[BEGIN Provided information]
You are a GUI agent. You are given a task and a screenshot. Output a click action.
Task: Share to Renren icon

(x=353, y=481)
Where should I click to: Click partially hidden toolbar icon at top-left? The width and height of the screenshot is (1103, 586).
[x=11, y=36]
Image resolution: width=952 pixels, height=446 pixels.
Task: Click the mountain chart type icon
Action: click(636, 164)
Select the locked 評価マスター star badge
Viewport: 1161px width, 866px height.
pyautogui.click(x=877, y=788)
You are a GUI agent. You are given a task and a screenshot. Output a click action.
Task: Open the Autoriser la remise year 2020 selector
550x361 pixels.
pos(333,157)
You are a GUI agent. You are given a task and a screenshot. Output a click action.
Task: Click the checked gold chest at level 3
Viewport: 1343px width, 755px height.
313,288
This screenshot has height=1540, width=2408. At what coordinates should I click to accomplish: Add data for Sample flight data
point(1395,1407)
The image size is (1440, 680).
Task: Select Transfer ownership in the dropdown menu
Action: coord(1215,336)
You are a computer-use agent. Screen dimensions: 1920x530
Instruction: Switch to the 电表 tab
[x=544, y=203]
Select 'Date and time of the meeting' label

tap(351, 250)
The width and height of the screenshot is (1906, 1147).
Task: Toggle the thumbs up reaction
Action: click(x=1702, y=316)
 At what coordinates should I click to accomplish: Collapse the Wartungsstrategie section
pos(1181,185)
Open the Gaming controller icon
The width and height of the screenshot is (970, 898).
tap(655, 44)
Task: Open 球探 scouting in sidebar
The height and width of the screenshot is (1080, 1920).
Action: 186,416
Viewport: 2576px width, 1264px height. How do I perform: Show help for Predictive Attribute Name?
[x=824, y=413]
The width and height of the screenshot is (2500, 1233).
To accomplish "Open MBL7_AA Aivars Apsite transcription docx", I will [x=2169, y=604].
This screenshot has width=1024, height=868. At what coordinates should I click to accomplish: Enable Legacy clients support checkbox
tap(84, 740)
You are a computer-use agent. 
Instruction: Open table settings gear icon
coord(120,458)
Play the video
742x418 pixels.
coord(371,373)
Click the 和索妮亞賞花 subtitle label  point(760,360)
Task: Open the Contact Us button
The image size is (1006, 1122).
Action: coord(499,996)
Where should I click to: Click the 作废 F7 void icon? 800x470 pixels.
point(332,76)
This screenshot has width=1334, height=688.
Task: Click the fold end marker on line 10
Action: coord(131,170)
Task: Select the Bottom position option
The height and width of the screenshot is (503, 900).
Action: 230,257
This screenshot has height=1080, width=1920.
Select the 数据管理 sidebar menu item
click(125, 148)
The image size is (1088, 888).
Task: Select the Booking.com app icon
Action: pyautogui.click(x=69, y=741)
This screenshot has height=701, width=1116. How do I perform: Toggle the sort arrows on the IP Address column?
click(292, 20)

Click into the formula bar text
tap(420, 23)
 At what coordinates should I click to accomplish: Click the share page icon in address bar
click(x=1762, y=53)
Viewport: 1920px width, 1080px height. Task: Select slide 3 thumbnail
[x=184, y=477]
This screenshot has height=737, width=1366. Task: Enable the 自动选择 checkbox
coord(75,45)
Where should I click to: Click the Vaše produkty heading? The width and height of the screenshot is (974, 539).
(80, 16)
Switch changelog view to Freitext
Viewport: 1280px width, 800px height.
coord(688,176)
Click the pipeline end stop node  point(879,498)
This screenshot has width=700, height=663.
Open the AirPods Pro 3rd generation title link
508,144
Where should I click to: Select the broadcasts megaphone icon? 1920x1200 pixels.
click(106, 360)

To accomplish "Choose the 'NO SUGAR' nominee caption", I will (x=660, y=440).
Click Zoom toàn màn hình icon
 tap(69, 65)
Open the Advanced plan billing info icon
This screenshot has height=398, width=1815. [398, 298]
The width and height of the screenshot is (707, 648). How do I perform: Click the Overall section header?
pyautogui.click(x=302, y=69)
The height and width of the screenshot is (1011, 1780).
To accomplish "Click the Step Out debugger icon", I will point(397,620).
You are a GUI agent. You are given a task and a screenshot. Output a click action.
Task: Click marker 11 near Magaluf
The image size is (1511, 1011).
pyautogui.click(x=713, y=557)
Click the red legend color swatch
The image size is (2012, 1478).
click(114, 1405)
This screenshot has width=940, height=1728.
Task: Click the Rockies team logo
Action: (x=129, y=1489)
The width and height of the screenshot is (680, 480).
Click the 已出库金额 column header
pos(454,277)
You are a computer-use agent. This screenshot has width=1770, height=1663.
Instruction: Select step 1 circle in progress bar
[END Provided information]
Convert the lines of the listing above, starting at the line containing "Click Zoom toàn màn hình icon" and ending at the line containing "I will point(397,620).", into a Markdown table with the columns Row and Line. Number each line and omit any blank lines.

| Row | Line |
|---|---|
| 1 | Click Zoom toàn màn hình icon |
| 2 |  tap(69, 65) |
| 3 | Open the Advanced plan billing info icon |
| 4 | This screenshot has height=398, width=1815. [398, 298] |
| 5 | The width and height of the screenshot is (707, 648). How do I perform: Click the Overall section header? |
| 6 | pyautogui.click(x=302, y=69) |
| 7 | The height and width of the screenshot is (1011, 1780). |
| 8 | To accomplish "Click the Step Out debugger icon", I will point(397,620). |